- Assigned task
All of the entries below, duplicated exactly, make up the answer.
▬▬▬▬▬▬▬▬▬▬
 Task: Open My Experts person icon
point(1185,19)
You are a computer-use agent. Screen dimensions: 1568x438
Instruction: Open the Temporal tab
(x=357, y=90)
▬▬▬▬▬▬▬▬▬▬
- Result of the exercise
 Task: Open My Experts person icon
point(1185,19)
You are a computer-use agent. Screen dimensions: 1568x438
Instruction: Open the Temporal tab
(x=357, y=90)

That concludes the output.